— Begin Extract provided —

Practical guide to indexing, querying, batching, persistent indexes, vector search, and xgoja integration with the Bleve JavaScript module.
This guide explains how to use goja-bleve as a JavaScript search toolkit inside an xgoja runtime. It covers the whole workflow: choose an index shape, define mappings, index documents, run queries, use batches, manage persistent indexes, and decide when vector search is appropriate.
Use this guide when you are building an application script, a RAG retrieval prototype, an indexing utility, or a generated xgoja binary that should expose Bleve to JavaScript authors.
goja-bleve puts Bleve's Go search engine behind a JavaScript module:
const bleve = require("bleve");
The JavaScript API is intentionally builder-oriented. Builders let scripts describe Go-backed Bleve objects without exposing raw Go pointers or mutable internals. Terminal .build() calls produce opaque wrapper objects that can be passed to other builders and index methods.
The usual data flow is:
JavaScript documents
-> mapping builders
-> index builder
-> index.index(...) or batch.index(...)
-> query builders
-> search request builder
-> index.search(...)
-> JavaScript result object
The same module supports short-lived in-memory indexes and persistent on-disk indexes. It also exposes vector mapping and KNN request builders for binaries compiled with vector support.
Use an in-memory index when scripts are temporary, tests are deterministic, or documents are loaded fresh every run:
const index = bleve.memory()
.mapping(mapping)

— End Extract provided —
— Begin Material —

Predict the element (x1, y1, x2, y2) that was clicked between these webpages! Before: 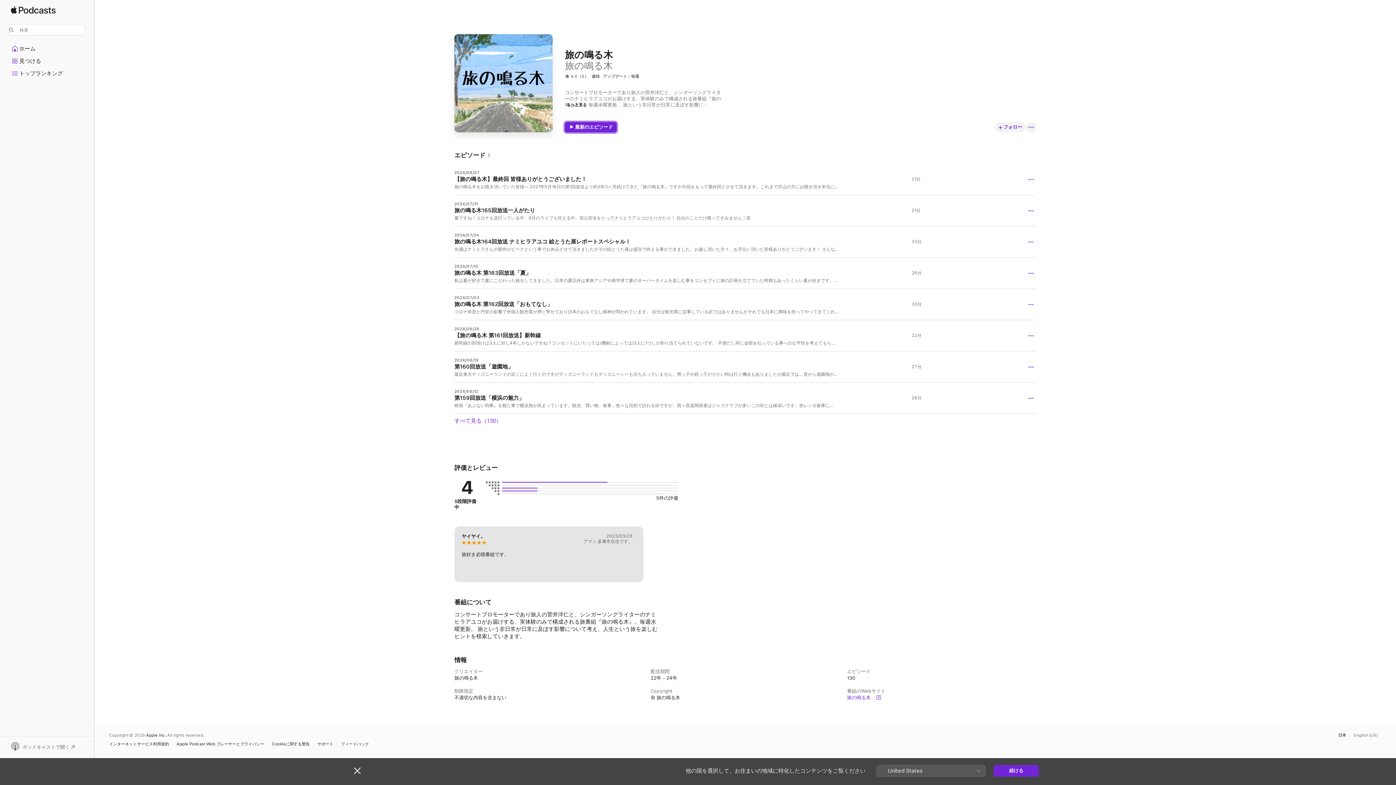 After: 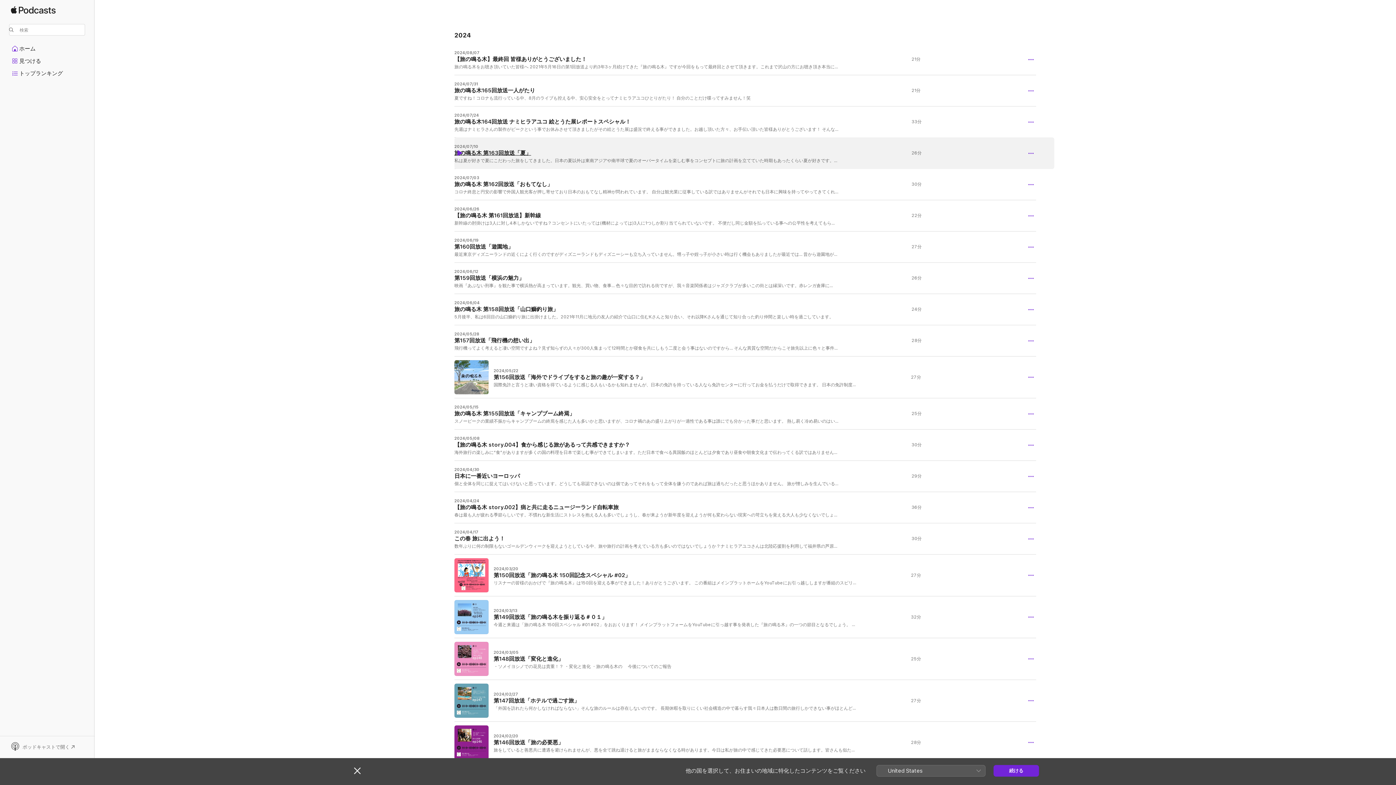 Action: bbox: (454, 151, 491, 159) label: エピソード 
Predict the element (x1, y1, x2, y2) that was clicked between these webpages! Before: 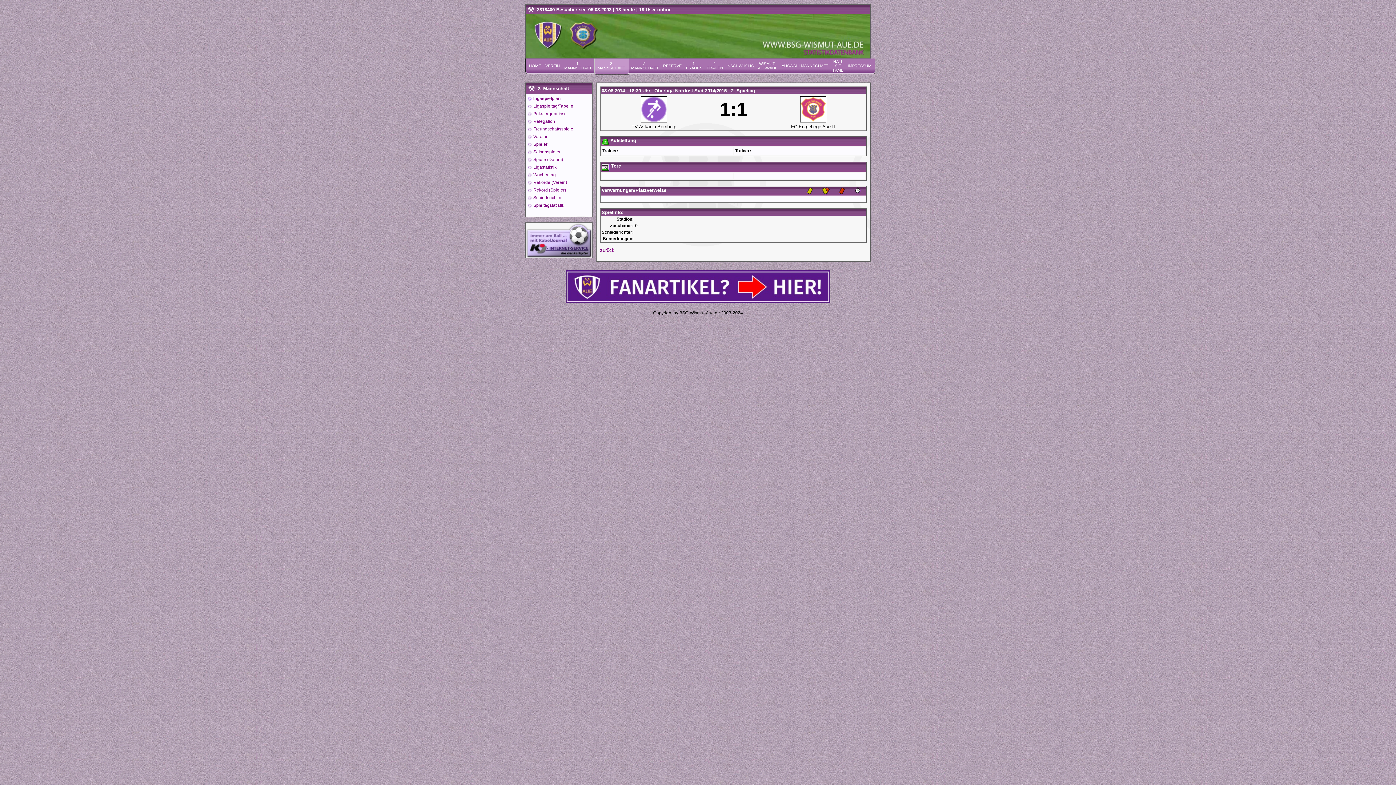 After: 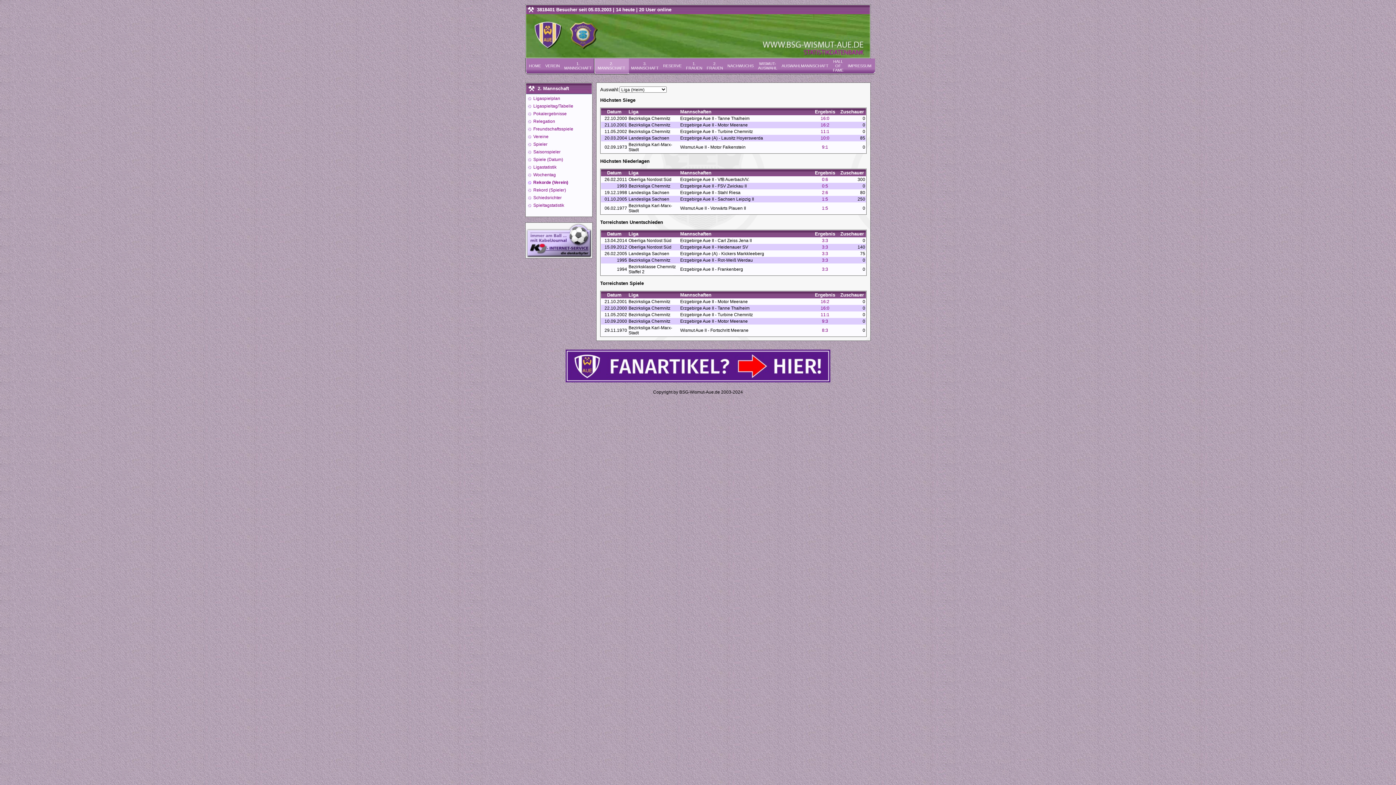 Action: label:  Rekorde (Verein) bbox: (526, 178, 591, 186)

— End Material —

* _What you need to do_
- a) Render into Spanish the following sentence from the goja-bleve guide: "Builders let scripts describe Go-backed Bleve objects without exposing raw Go pointers or mutable internals."
- b) Quote verbatim the passage of the goja-bleve guide that opens with the words "This guide explains" and closes with "and index methods.".

* _Per-task outputs_
- a) Los constructores permiten que los scripts describan objetos de Bleve respaldados por Go sin exponer punteros de Go sin procesar ni elementos internos mutables.

- b)
This guide explains how to use goja-bleve as a JavaScript search toolkit inside an xgoja runtime. It covers the whole workflow: choose an index shape, define mappings, index documents, run queries, use batches, manage persistent indexes, and decide when vector search is appropriate.
Use this guide when you are building an application script, a RAG retrieval prototype, an indexing utility, or a generated xgoja binary that should expose Bleve to JavaScript authors.
goja-bleve puts Bleve's Go search engine behind a JavaScript module:
const bleve = require("bleve");
The JavaScript API is intentionally builder-oriented. Builders let scripts describe Go-backed Bleve objects without exposing raw Go pointers or mutable internals. Terminal .build() calls produce opaque wrapper objects that can be passed to other builders and index methods.